### Data records:
********
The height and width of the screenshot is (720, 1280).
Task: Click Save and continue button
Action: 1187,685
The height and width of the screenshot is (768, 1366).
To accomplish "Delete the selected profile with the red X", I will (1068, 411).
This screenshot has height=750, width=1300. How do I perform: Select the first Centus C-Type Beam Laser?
********
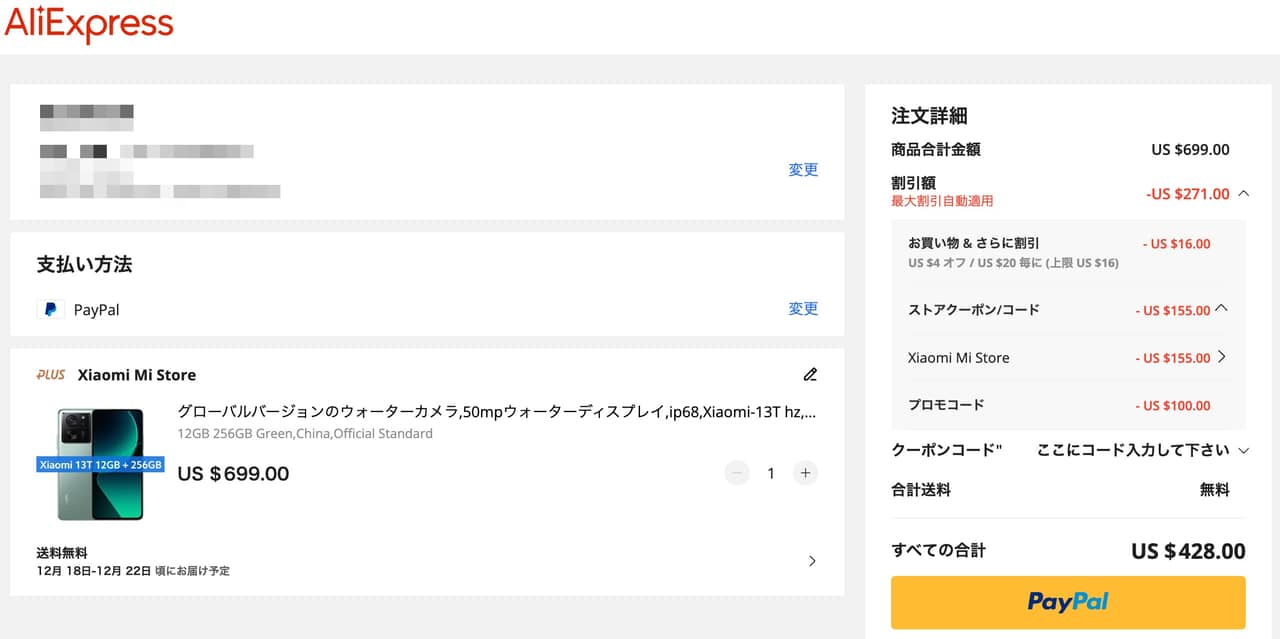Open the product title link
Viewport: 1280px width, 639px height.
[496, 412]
********
### Task to carry out:
Write out exactly the lines that fall from the line with "The height and width of the screenshot is (768, 1366)." to the line with "This screenshot has" in the records above, keeping both ends.

### Written answer:
The height and width of the screenshot is (768, 1366).
To accomplish "Delete the selected profile with the red X", I will (1068, 411).
This screenshot has height=750, width=1300. How do I perform: Select the first Centus C-Type Beam Laser?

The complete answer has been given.